If you were around the blog last year, you’ll remember the cover reveal for Skyscraping, the young adult verse novel by yet another friend and classmate: the awesome Cordelia Jensen. Well, Skyscraping, published by Philomel/Penguin, launched into the world on June 2. And Cordelia is here to talk about it.

Cordelia is represented by Sara Crowe at Harvey Klinger, Inc. Want to read a synopsis of Skyscraping? Sure you do. Click here.
El Space: Congratulations on the outstanding reviews you received for Skyscraping. Well deserved! I find it interesting that in Spanish mira means “look” and the book centers around something Mira [the narrator] saw. Was the name choice deliberate?

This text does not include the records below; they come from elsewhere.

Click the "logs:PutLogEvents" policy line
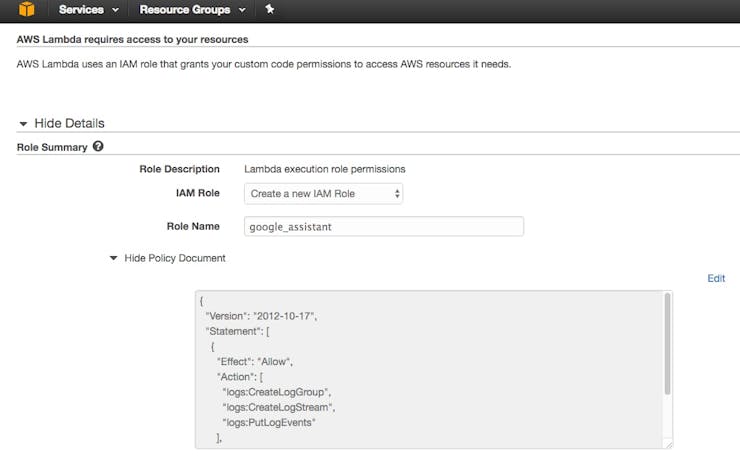Viewport: 740px width, 476px height. coord(269,422)
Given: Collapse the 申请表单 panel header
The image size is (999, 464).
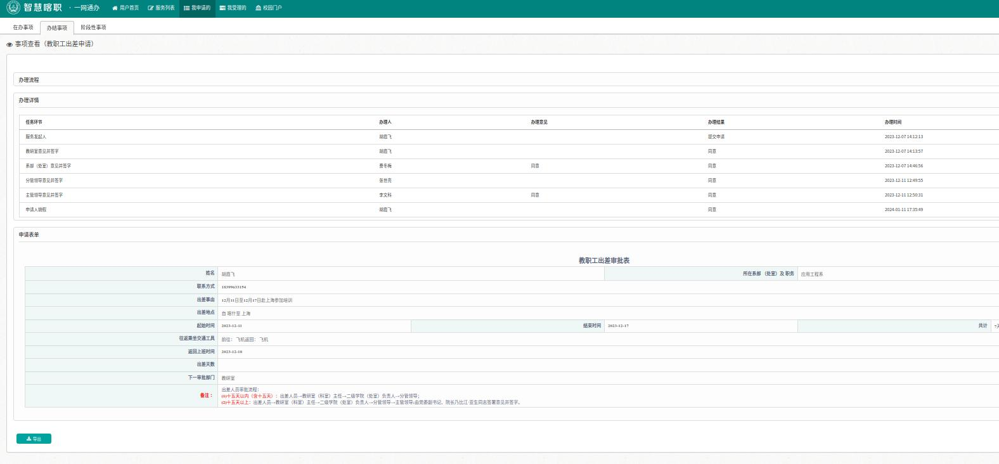Looking at the screenshot, I should (29, 234).
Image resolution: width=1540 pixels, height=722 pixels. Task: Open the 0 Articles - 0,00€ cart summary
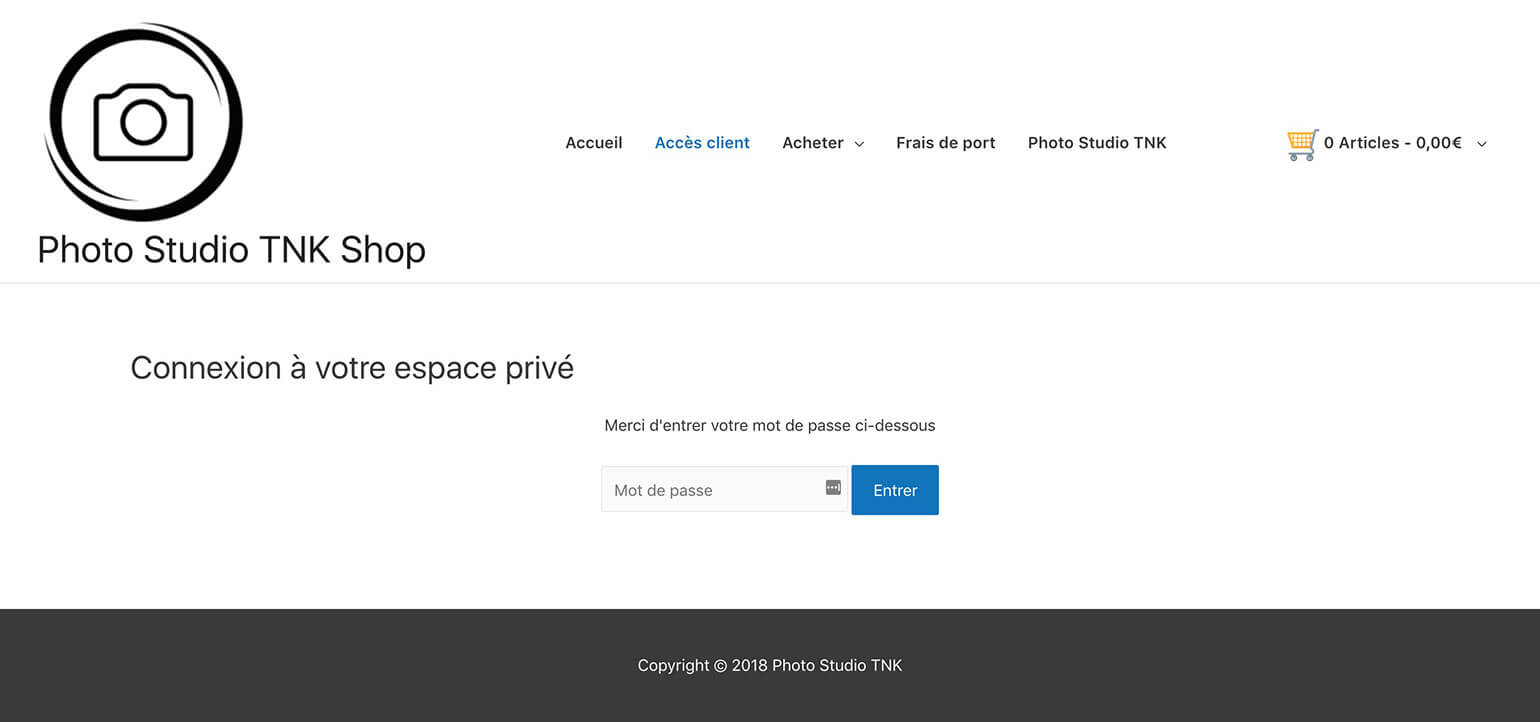pyautogui.click(x=1392, y=143)
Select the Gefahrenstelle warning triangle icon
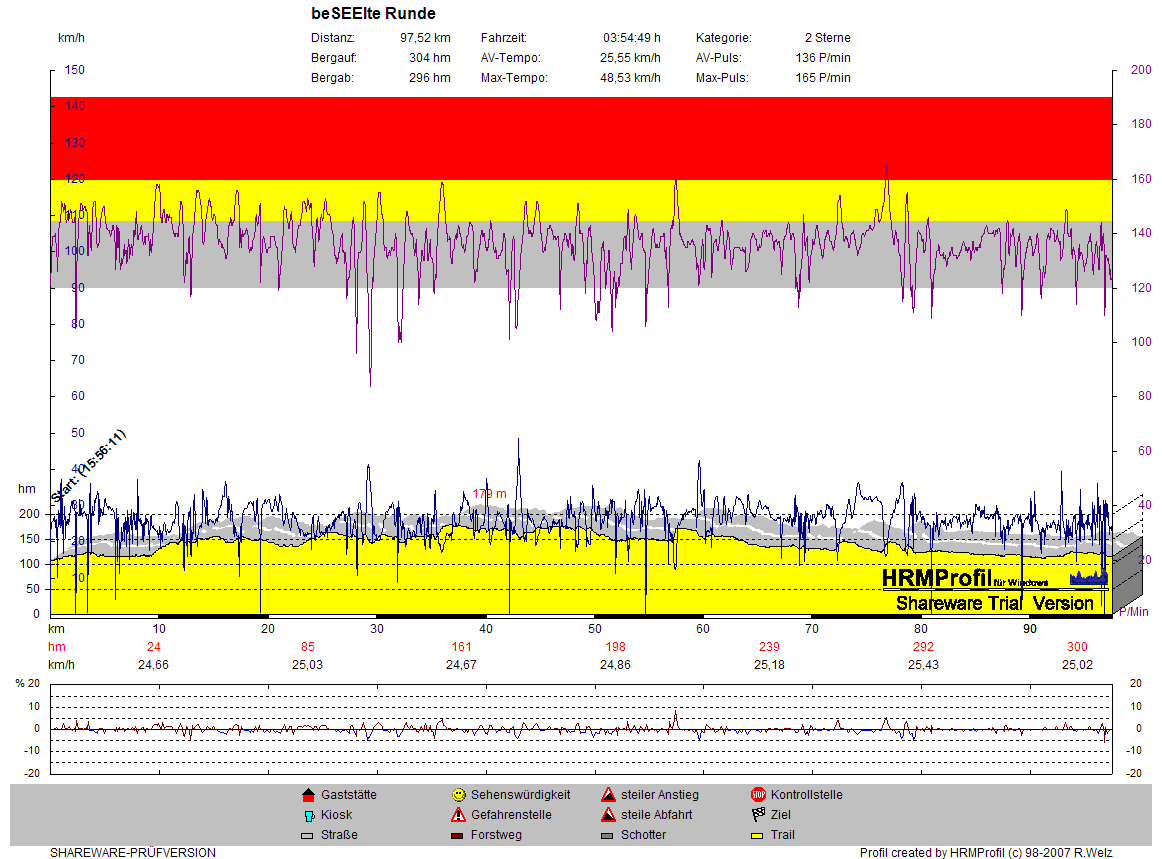 458,815
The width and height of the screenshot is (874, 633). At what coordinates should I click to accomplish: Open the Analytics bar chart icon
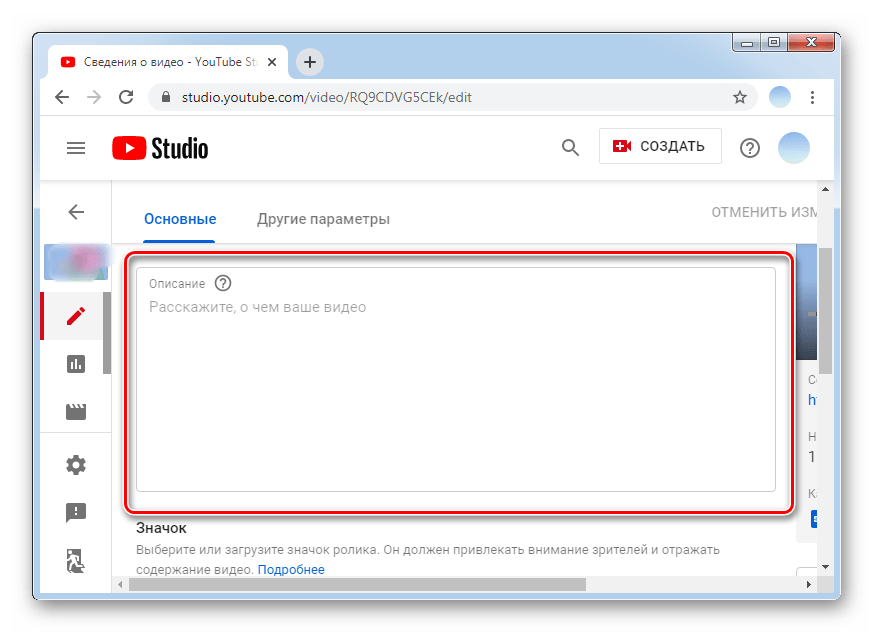pyautogui.click(x=76, y=364)
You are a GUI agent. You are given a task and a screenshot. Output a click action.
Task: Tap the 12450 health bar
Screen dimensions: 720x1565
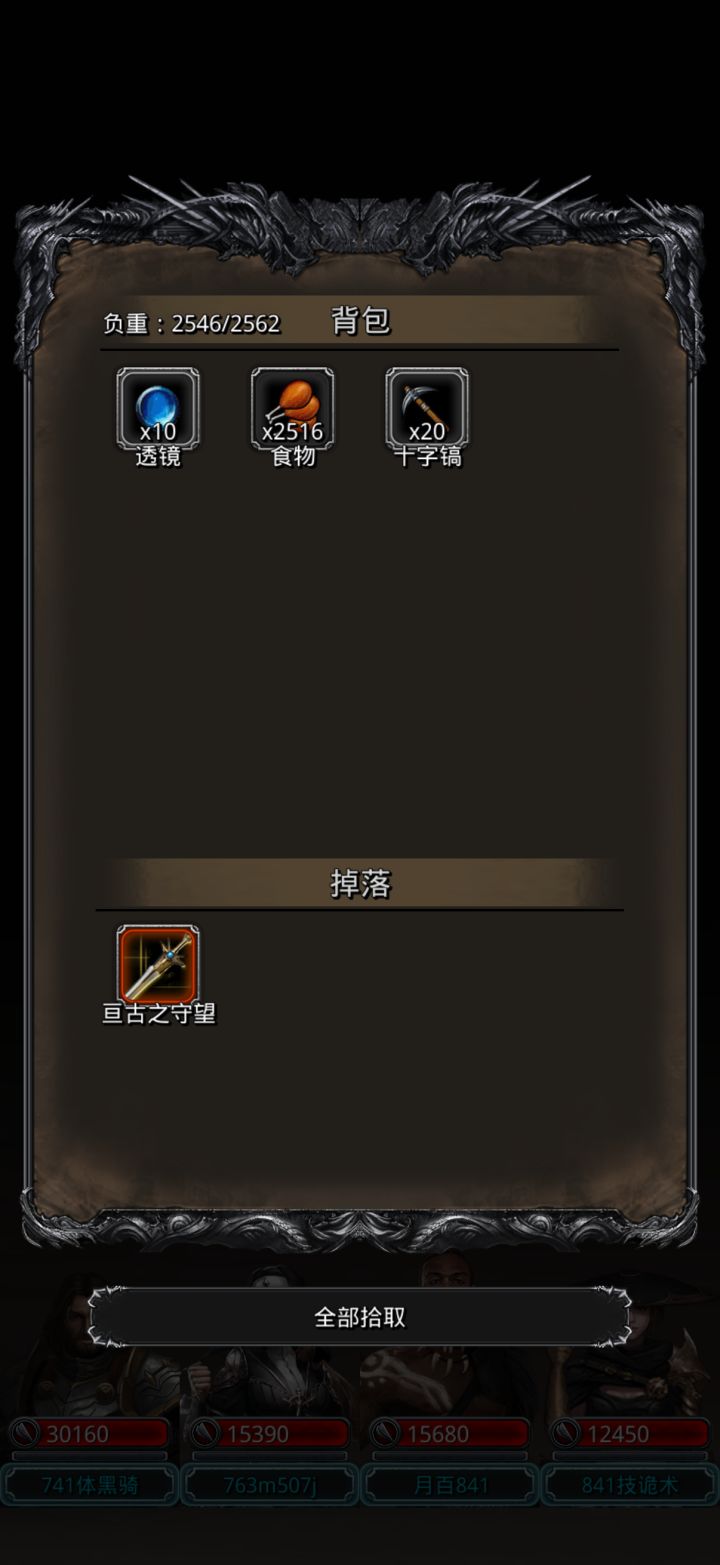(x=630, y=1434)
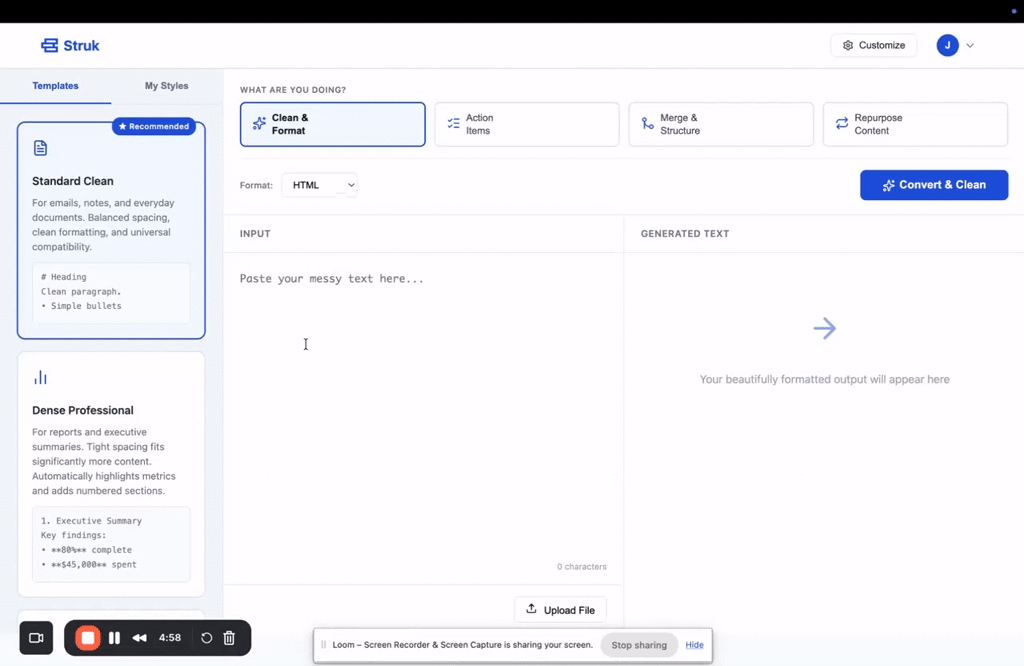1024x666 pixels.
Task: Expand the account menu chevron
Action: pos(970,45)

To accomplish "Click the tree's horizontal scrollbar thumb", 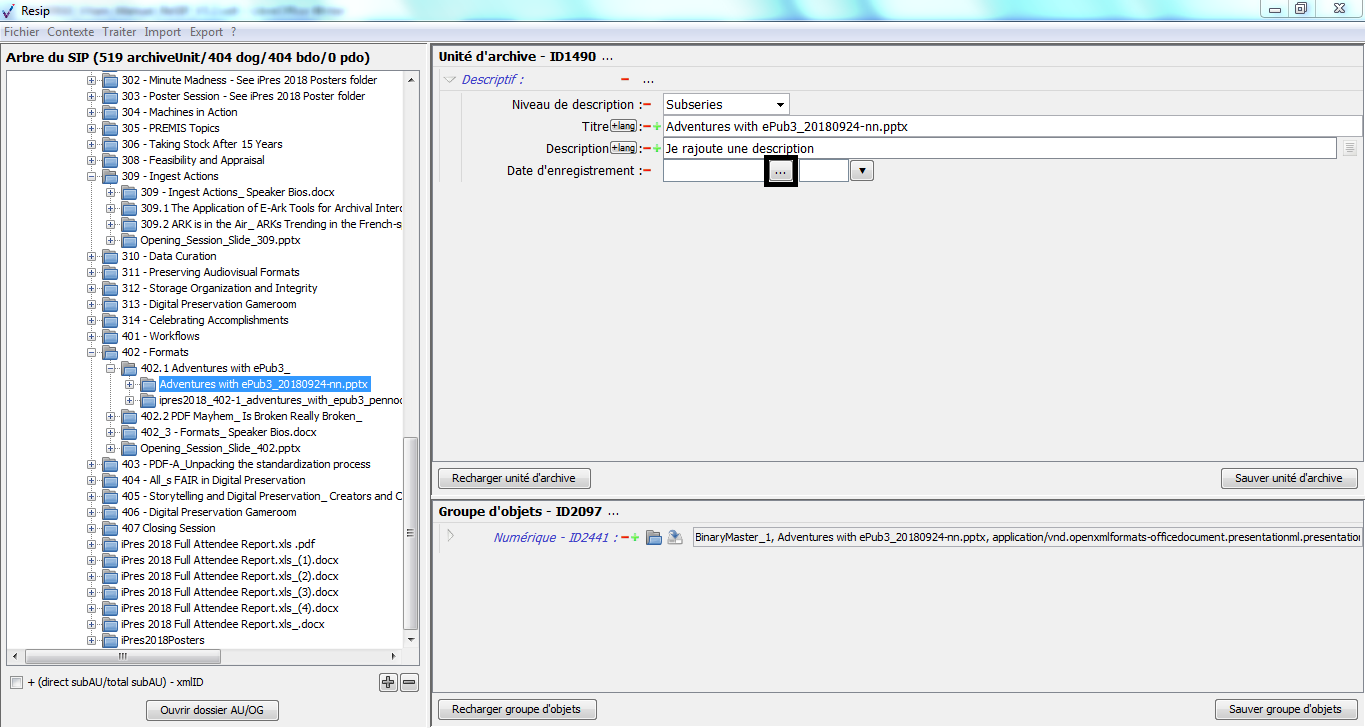I will click(123, 657).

Cordelia: Well, in a way. I like that Mira sounds like mirror and that she is reflective as a person. And that there are a lot of reflection images in the book and, personally, that the story is sort of a distorted reflection of my own life. Her name used to be Lia, which was a part of my name CordeLIA. All the characters were named from parts of actual names of my family members. But somewhere in the revision, my editor suggested I change everyone’s names so I would have an easier time separating story from reality and, therefore, able to make more objective revisions.

Cordelia’s June 6 book launch party at Mt. Airy Read & Eat in Philadelphia. Bandage on hand courtesy of a badminton accident. (Photos by I. W. Gregorio.)
I quickly chose Miranda as the name for the main character because my mom almost named me that. I also like that Miranda, like Cordelia, is a Shakespearean name. It is from The Tempest, which involves a charged father-daughter relationship as Cordelia has with her father in King Lear.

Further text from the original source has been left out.